Discussion in 'Bicycle Mechanics and Repairs' started by Pottsy, 13 Sep 2007.

  1. Pottsy

    Pottsy ...

    Location:
    SW London
    I should know this, and I'm a bit embarrassed to ask, but some of the information and advice I've seen is conflicting, so here goes.

    To help avoid squealing brakes (v-brakes) I know I should 'toe-in' the pads. My question is about which end of the pad is toed-in?

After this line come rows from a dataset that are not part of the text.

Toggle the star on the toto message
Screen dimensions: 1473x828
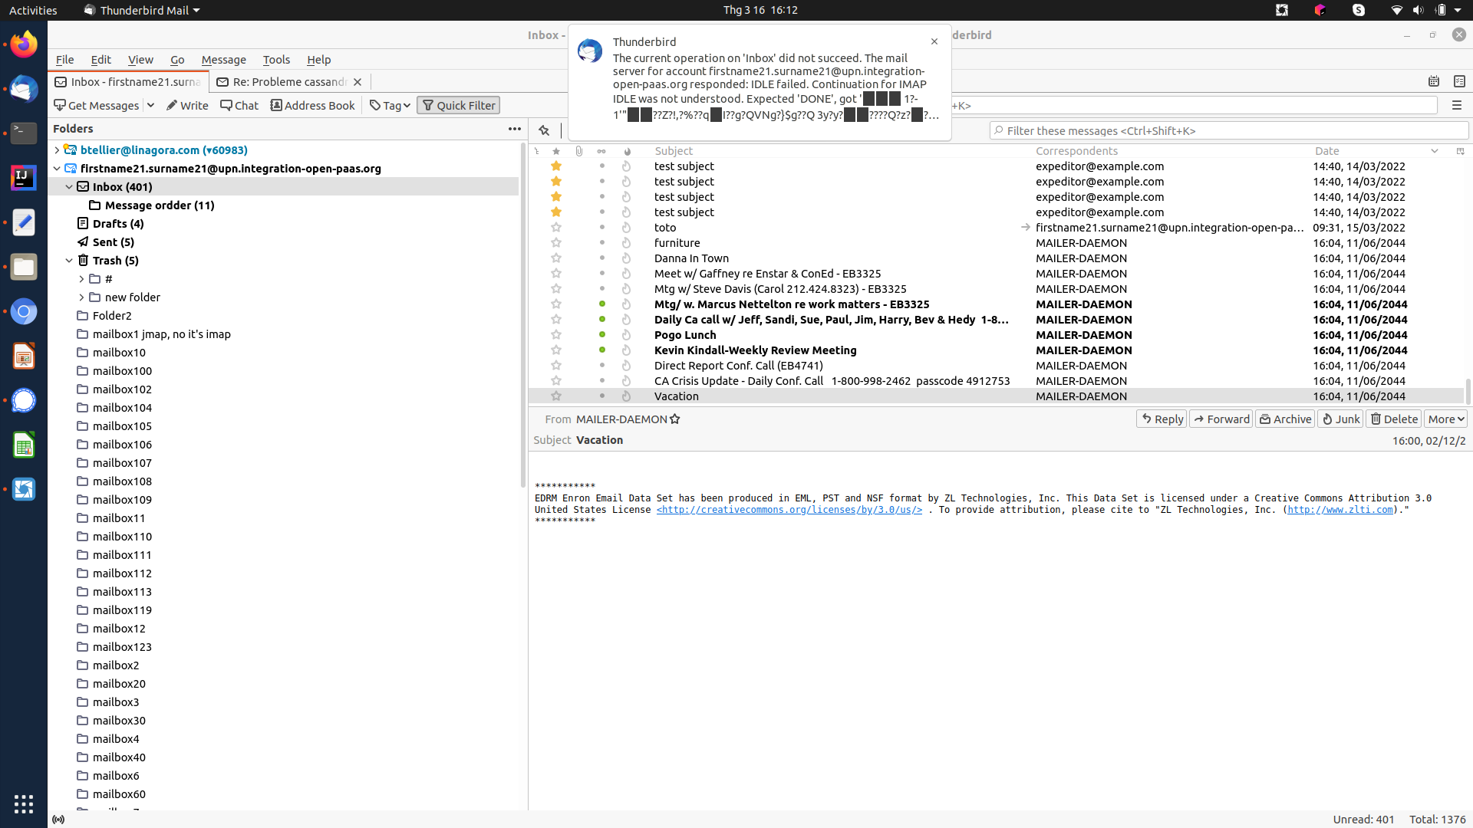coord(556,228)
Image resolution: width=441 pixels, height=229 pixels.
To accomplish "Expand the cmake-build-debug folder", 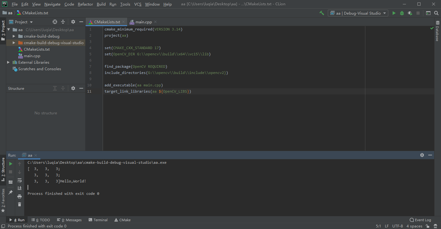I will coord(14,36).
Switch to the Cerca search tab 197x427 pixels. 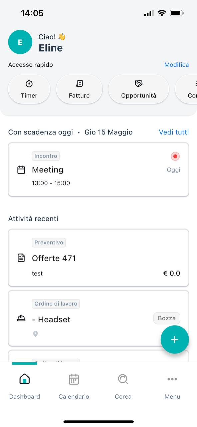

    a) Is it the end that hits the brake rim first? (Would actually be the back of the pad relative to the whole bike)

    :ohmy: The other end

    Oh, and please all agree or I'll get more confused.:smile:
     
  2. skwerl

    skwerl New Member

    Location:
    London
    The front. ie the end of the pad that's nearest the front of the bike
     
  3. Elmer Fudd

    Elmer Fudd Miserable Old Bar Steward

    Front, errr back,

    No 'tis the front
     
  4. Mister Paul

    Mister Paul Honky

    Location:
    North Somerset
    I don't get this. I've never toed-in my brakes. And I've never had a problem with them squealing.
     
  5. I do it but the lbs tells me it doesn't make much difference after a while, the toe quickly wears down making the pad flat to the rims.
     
  6. OP
    OP
    Pottsy

    Pottsy ...

    Location:
    SW London
    I've got new pads and the noise is dreadful so I'm going to try it.

    They're ceramic rims and therefore pads for ceramic rims too of course. Are these worse than normal rims for squealing?
     
  7. Tim Bennet.

    Tim Bennet. Entirely Average Member

    Location:
    S of Kendal
    Years ago I made up a little jig to help set the pads exactly right, with the correct amount of toe in.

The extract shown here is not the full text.